_What is needed_. An exact transcript is required of the lines below, from the one containing "You are a computer-use" through the very last; leave every picture out of it.
== Segment start ==
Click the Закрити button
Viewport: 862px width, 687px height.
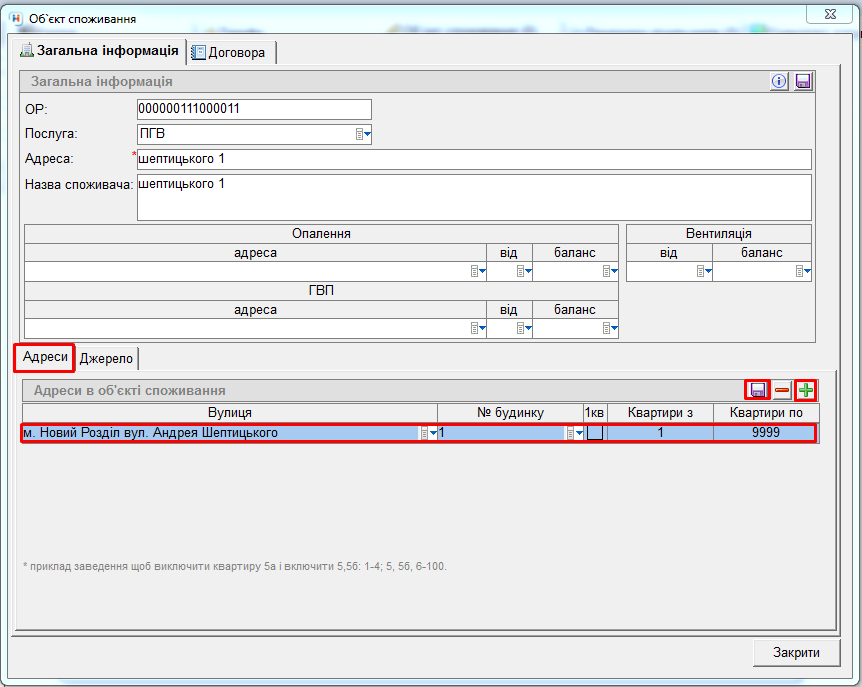[x=795, y=652]
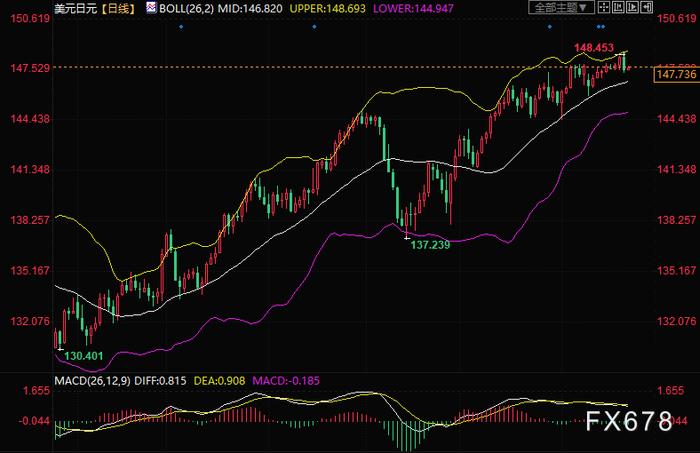Click the UPPER:148.693 band label

(x=327, y=8)
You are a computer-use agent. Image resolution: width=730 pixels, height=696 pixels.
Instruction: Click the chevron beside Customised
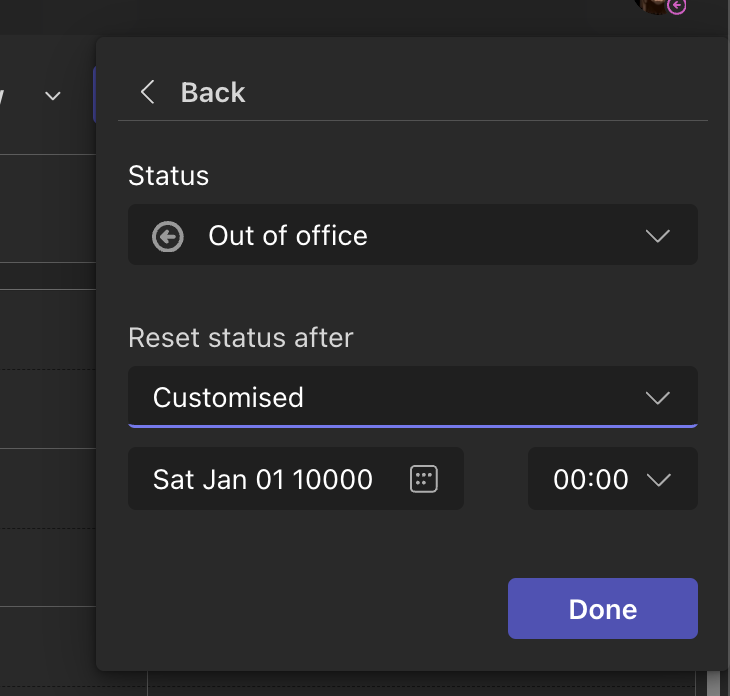tap(657, 398)
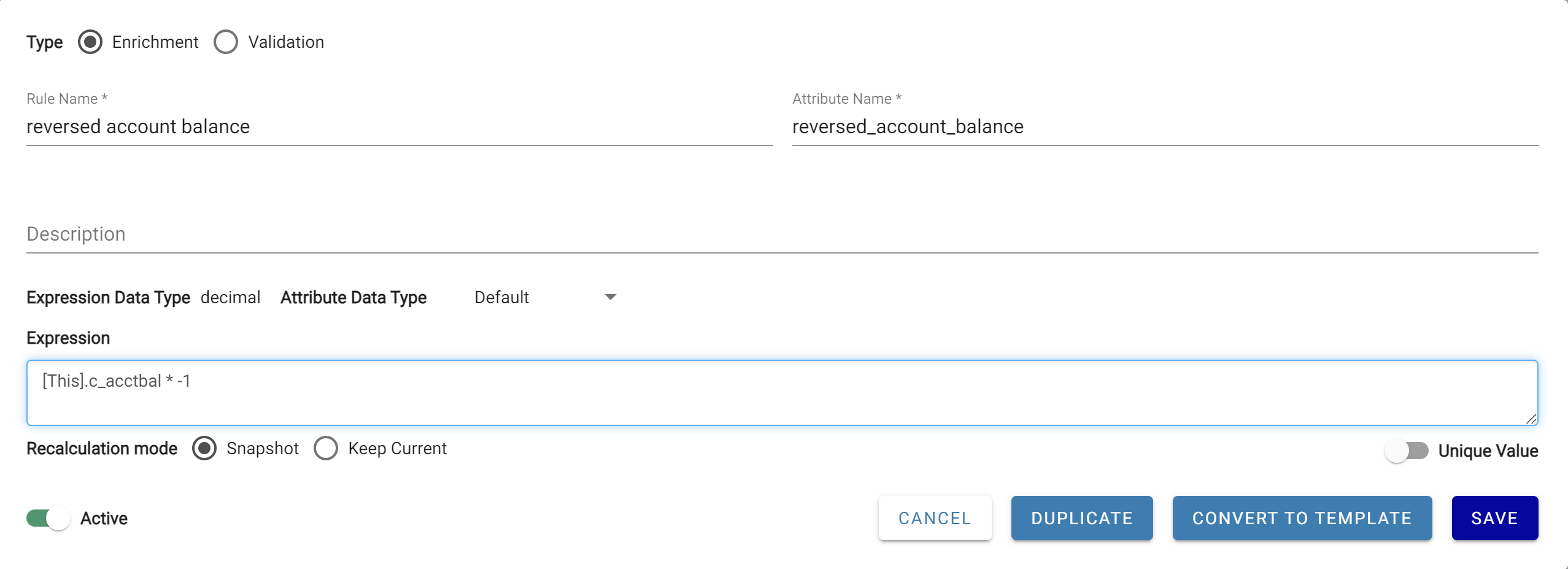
== Segment end ==
_Answer below_.
You are a computer-use agent. Image resolution: width=730 pixels, height=696 pixels.
Instruction: Click the chevron beside Customised
tap(657, 398)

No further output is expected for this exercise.